═══ INPUT FOR THIS TASK ═══

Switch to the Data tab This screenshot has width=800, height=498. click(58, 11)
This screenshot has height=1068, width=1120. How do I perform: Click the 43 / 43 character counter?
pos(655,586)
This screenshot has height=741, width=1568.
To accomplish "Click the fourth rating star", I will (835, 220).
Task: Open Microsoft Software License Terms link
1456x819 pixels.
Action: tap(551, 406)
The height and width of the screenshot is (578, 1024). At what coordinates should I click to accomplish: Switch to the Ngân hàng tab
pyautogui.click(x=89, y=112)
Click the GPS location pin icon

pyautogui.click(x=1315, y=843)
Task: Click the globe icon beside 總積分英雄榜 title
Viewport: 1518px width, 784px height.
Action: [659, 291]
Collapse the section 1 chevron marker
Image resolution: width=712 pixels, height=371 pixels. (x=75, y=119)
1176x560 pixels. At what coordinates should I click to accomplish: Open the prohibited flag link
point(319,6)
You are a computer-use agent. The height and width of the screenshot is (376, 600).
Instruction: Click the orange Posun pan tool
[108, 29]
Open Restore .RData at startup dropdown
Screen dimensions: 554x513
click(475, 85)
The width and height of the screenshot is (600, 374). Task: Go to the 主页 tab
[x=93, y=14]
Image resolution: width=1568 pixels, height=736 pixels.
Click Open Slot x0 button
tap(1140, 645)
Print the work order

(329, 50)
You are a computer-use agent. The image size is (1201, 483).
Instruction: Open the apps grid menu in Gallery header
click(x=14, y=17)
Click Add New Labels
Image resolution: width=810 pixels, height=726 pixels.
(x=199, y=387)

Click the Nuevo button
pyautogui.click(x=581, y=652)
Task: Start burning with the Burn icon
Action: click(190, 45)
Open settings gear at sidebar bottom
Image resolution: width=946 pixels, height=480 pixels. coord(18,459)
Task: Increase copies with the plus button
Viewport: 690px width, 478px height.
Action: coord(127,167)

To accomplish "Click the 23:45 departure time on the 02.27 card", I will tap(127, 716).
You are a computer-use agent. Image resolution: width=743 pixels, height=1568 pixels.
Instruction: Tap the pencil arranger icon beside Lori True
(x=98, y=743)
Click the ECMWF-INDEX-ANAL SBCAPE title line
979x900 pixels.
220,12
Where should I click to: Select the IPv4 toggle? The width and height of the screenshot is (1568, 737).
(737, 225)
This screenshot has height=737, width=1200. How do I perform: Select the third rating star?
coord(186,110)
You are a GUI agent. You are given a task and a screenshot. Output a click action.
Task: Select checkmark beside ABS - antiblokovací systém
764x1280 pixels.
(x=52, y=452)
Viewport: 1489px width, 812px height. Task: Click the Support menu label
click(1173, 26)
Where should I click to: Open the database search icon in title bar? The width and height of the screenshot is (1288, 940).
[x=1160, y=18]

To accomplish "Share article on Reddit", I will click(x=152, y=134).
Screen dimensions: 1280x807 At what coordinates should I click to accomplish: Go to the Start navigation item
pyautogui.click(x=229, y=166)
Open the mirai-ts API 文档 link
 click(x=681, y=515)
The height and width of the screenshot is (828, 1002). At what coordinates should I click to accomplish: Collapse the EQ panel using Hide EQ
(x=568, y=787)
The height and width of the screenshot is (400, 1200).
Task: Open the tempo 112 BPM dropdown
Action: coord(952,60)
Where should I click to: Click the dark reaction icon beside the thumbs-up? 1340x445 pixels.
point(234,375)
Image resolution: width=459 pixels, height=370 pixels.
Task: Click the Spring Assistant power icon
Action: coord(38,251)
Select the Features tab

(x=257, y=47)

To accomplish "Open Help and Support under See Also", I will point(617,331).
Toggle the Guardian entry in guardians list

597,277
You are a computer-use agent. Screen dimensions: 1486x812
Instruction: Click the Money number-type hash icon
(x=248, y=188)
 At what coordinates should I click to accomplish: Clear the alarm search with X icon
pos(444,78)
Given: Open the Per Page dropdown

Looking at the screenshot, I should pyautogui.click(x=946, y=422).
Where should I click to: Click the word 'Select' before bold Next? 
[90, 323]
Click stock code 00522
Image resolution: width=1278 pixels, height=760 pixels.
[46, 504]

═══

__WRITTEN PROBLEM__. Rewrite the items above as a JSON list of strings, with one string per line and no strings for blank lines.

__FINAL RESULT__.
[
  "Switch to the Data tab This screenshot has width=800, height=498. click(58, 11)",
  "This screenshot has height=1068, width=1120. How do I perform: Click the 43 / 43 character counter?",
  "pos(655,586)",
  "This screenshot has height=741, width=1568.",
  "To accomplish \"Click the fourth rating star\", I will (835, 220).",
  "Task: Open Microsoft Software License Terms link",
  "1456x819 pixels.",
  "Action: tap(551, 406)",
  "The height and width of the screenshot is (578, 1024). At what coordinates should I click to accomplish: Switch to the Ngân hàng tab",
  "pyautogui.click(x=89, y=112)",
  "Click the GPS location pin icon",
  "pyautogui.click(x=1315, y=843)",
  "Task: Click the globe icon beside 總積分英雄榜 title",
  "Viewport: 1518px width, 784px height.",
  "Action: [659, 291]",
  "Collapse the section 1 chevron marker",
  "Image resolution: width=712 pixels, height=371 pixels. (x=75, y=119)",
  "1176x560 pixels. At what coordinates should I click to accomplish: Open the prohibited flag link",
  "point(319,6)",
  "You are a computer-use agent. The height and width of the screenshot is (376, 600).",
  "Instruction: Click the orange Posun pan tool",
  "[108, 29]",
  "Open Restore .RData at startup dropdown",
  "Screen dimensions: 554x513",
  "click(475, 85)",
  "The width and height of the screenshot is (600, 374). Task: Go to the 主页 tab",
  "[x=93, y=14]",
  "Image resolution: width=1568 pixels, height=736 pixels.",
  "Click Open Slot x0 button",
  "tap(1140, 645)",
  "Print the work order",
  "(329, 50)",
  "You are a computer-use agent. The image size is (1201, 483).",
  "Instruction: Open the apps grid menu in Gallery header",
  "click(x=14, y=17)",
  "Click Add New Labels",
  "Image resolution: width=810 pixels, height=726 pixels.",
  "(x=199, y=387)",
  "Click the Nuevo button",
  "pyautogui.click(x=581, y=652)",
  "Task: Start burning with the Burn icon",
  "Action: click(190, 45)",
  "Open settings gear at sidebar bottom",
  "Image resolution: width=946 pixels, height=480 pixels. coord(18,459)",
  "Task: Increase copies with the plus button",
  "Viewport: 690px width, 478px height.",
  "Action: coord(127,167)",
  "To accomplish \"Click the 23:45 departure time on the 02.27 card\", I will tap(127, 716).",
  "You are a computer-use agent. Image resolution: width=743 pixels, height=1568 pixels.",
  "Instruction: Tap the pencil arranger icon beside Lori True",
  "(x=98, y=743)",
  "Click the ECMWF-INDEX-ANAL SBCAPE title line",
  "979x900 pixels.",
  "220,12",
  "Where should I click to: Select the IPv4 toggle? The width and height of the screenshot is (1568, 737).",
  "(737, 225)",
  "This screenshot has height=737, width=1200. How do I perform: Select the third rating star?",
  "coord(186,110)",
  "You are a GUI agent. You are given a task and a screenshot. Output a click action.",
  "Task: Select checkmark beside ABS - antiblokovací systém",
  "764x1280 pixels.",
  "(x=52, y=452)",
  "Viewport: 1489px width, 812px height. Task: Click the Support menu label",
  "click(1173, 26)",
  "Where should I click to: Open the database search icon in title bar? The width and height of the screenshot is (1288, 940).",
  "[x=1160, y=18]",
  "To accomplish \"Share article on Reddit\", I will click(x=152, y=134).",
  "Screen dimensions: 1280x807 At what coordinates should I click to accomplish: Go to the Start navigation item",
  "pyautogui.click(x=229, y=166)",
  "Open the mirai-ts API 文档 link",
  " click(x=681, y=515)",
  "The height and width of the screenshot is (828, 1002). At what coordinates should I click to accomplish: Collapse the EQ panel using Hide EQ",
  "(x=568, y=787)",
  "The height and width of the screenshot is (400, 1200).",
  "Task: Open the tempo 112 BPM dropdown",
  "Action: coord(952,60)",
  "Where should I click to: Click the dark reaction icon beside the thumbs-up? 1340x445 pixels.",
  "point(234,375)",
  "Image resolution: width=459 pixels, height=370 pixels.",
  "Task: Click the Spring Assistant power icon",
  "Action: coord(38,251)",
  "Select the Features tab",
  "(x=257, y=47)",
  "To accomplish \"Open Help and Support under See Also\", I will point(617,331).",
  "Toggle the Guardian entry in guardians list",
  "597,277",
  "You are a computer-use agent. Screen dimensions: 1486x812",
  "Instruction: Click the Money number-type hash icon",
  "(x=248, y=188)",
  " At what coordinates should I click to accomplish: Clear the alarm search with X icon",
  "pos(444,78)",
  "Given: Open the Per Page dropdown",
  "Looking at the screenshot, I should pyautogui.click(x=946, y=422).",
  "Where should I click to: Click the word 'Select' before bold Next? ",
  "[90, 323]",
  "Click stock code 00522",
  "Image resolution: width=1278 pixels, height=760 pixels.",
  "[46, 504]"
]